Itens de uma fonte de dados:
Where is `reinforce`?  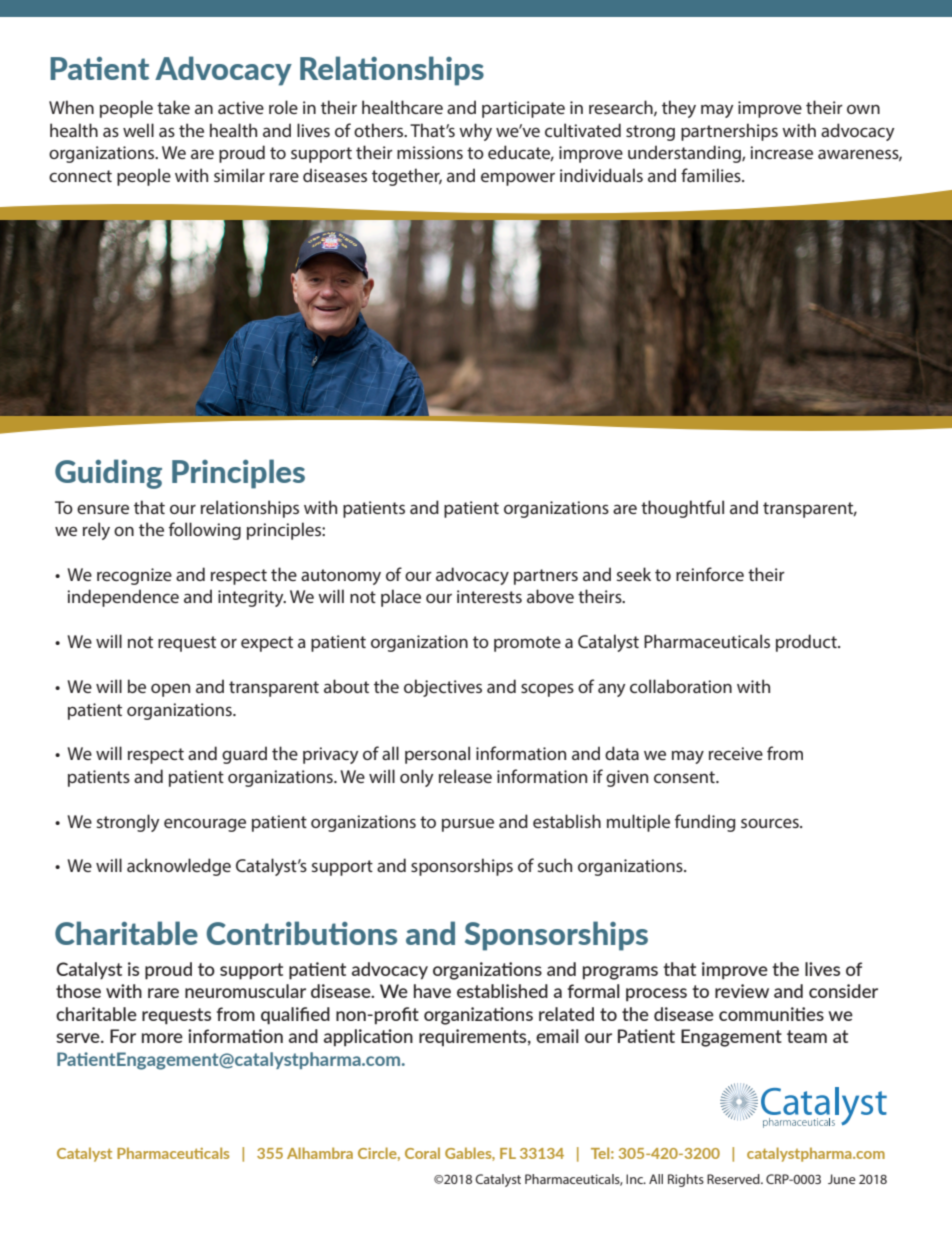 reinforce is located at coordinates (710, 574).
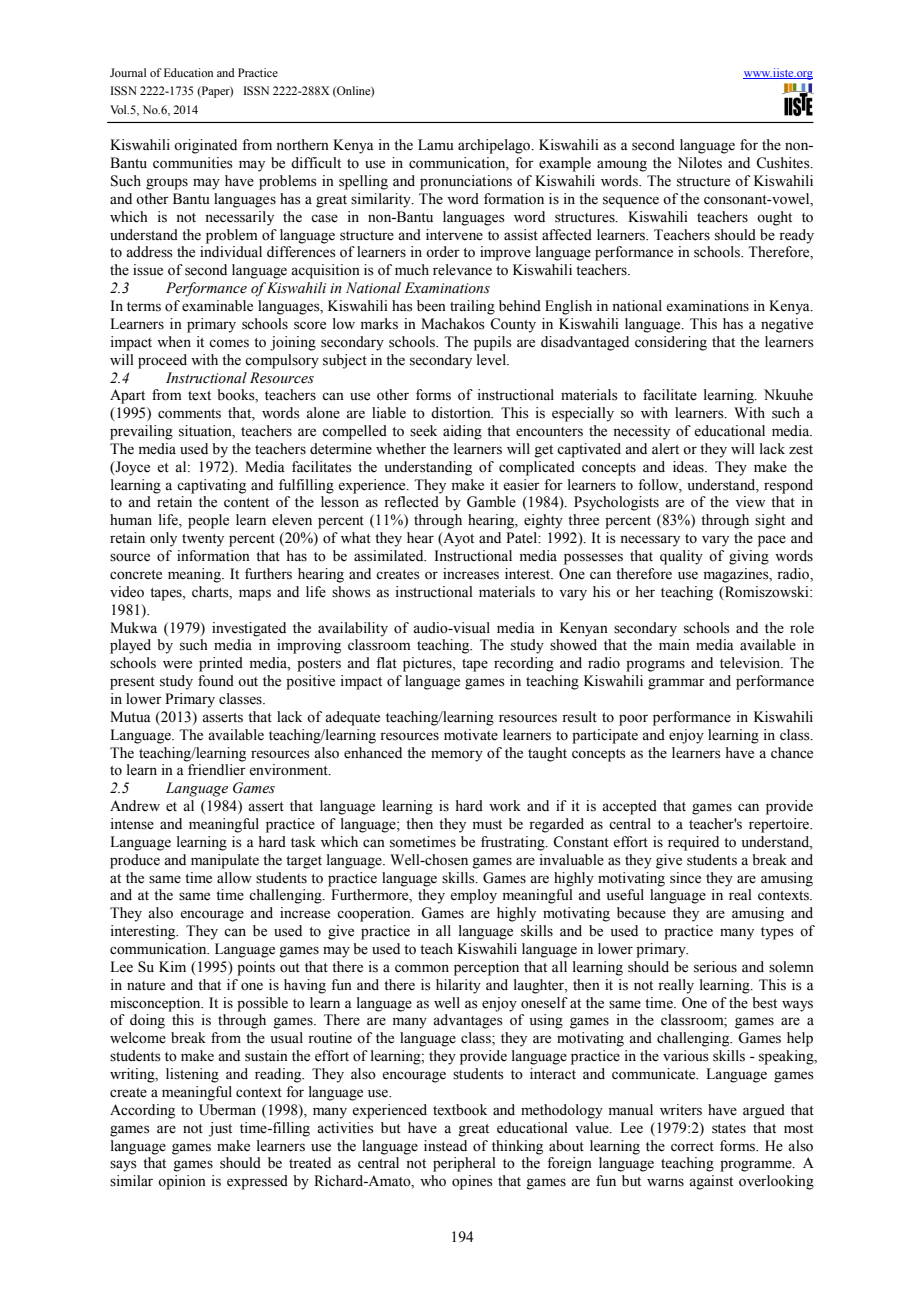 This image has width=924, height=1308. I want to click on just, so click(220, 1129).
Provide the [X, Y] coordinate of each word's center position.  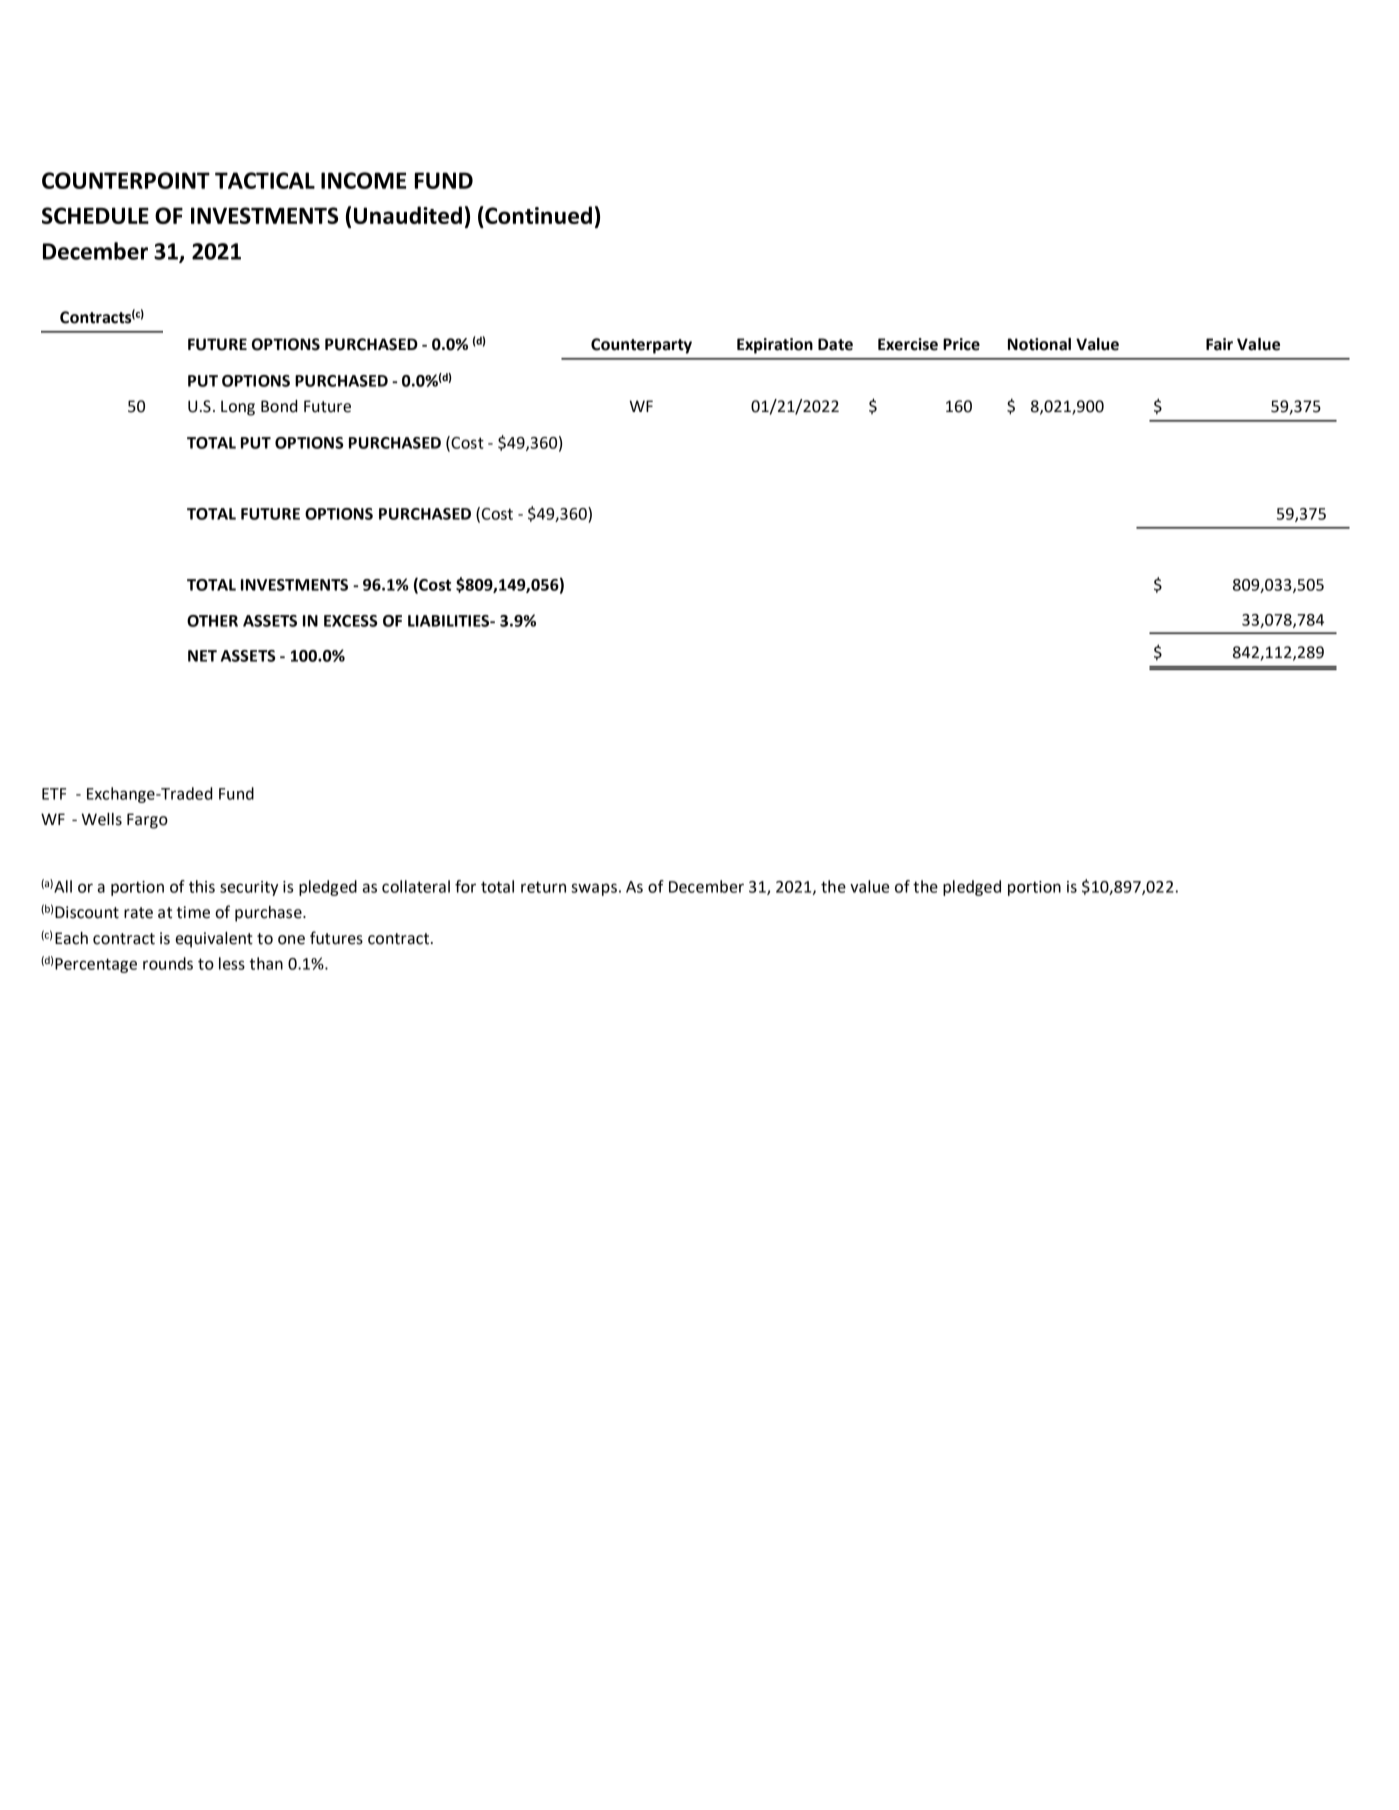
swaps [594, 889]
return [543, 887]
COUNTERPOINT [126, 180]
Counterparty [641, 346]
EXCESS [350, 621]
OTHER [212, 621]
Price [961, 344]
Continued [537, 215]
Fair [1219, 344]
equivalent [214, 940]
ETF [54, 794]
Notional [1039, 344]
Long [238, 408]
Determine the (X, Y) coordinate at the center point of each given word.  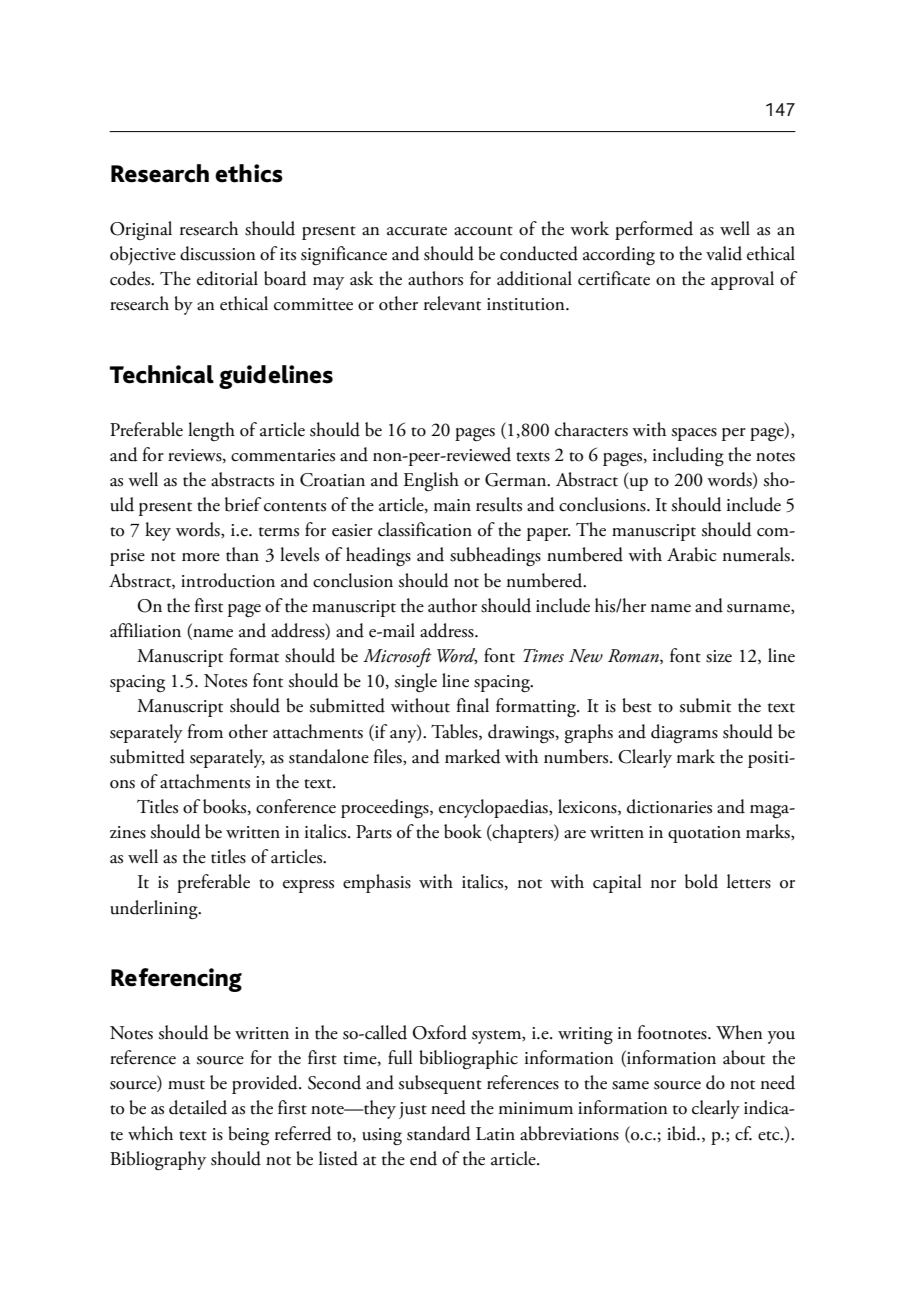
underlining (155, 909)
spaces (694, 434)
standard (439, 1133)
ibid (683, 1133)
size (719, 656)
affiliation (145, 630)
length (211, 431)
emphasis (377, 883)
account (483, 231)
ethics (249, 173)
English (431, 481)
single (416, 682)
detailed (198, 1107)
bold (701, 881)
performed (654, 230)
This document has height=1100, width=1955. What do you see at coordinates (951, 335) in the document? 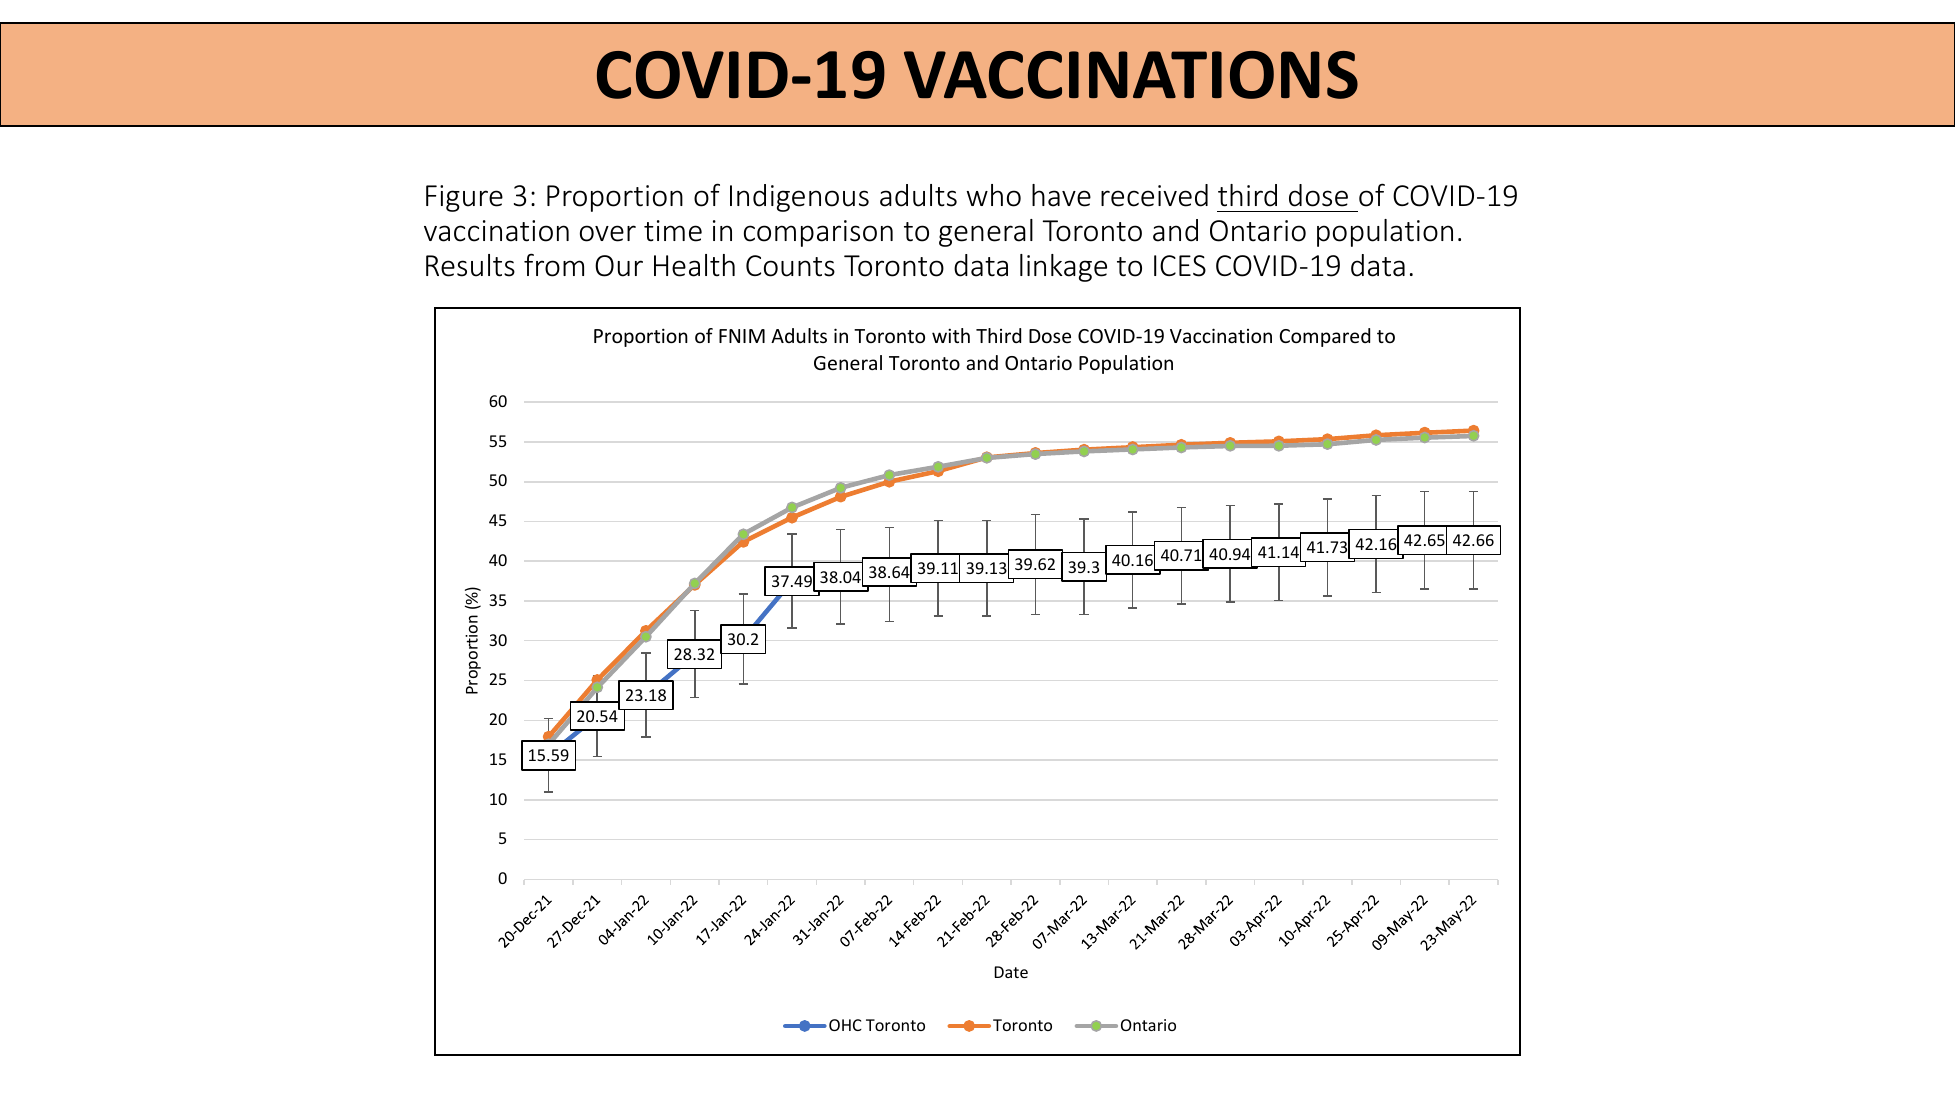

● **OBJETIVO**: Pode reescrever os registros desde a linha que contém "OTHER [212, 621]" até o fim, incluindo ambas as pontas, trocando "given" por "listed" e mantendo todo o resto igual? Deixe as imagens de fora da resposta.

● **SOLUÇÃO**:
OTHER [212, 621]
Price [961, 344]
Continued [537, 215]
Fair [1219, 344]
equivalent [214, 940]
ETF [54, 794]
Notional [1039, 344]
Long [238, 408]
Determine the (X, Y) coordinate at the center point of each listed word.  
underlining (155, 909)
spaces (694, 434)
standard (439, 1133)
ibid (683, 1133)
size (719, 656)
affiliation (145, 630)
length (211, 431)
emphasis (377, 883)
account (483, 231)
ethics (249, 173)
English (431, 481)
single (416, 682)
detailed (198, 1107)
bold (701, 881)
performed (654, 230)
This document has height=1100, width=1955. What do you see at coordinates (951, 335) in the document? 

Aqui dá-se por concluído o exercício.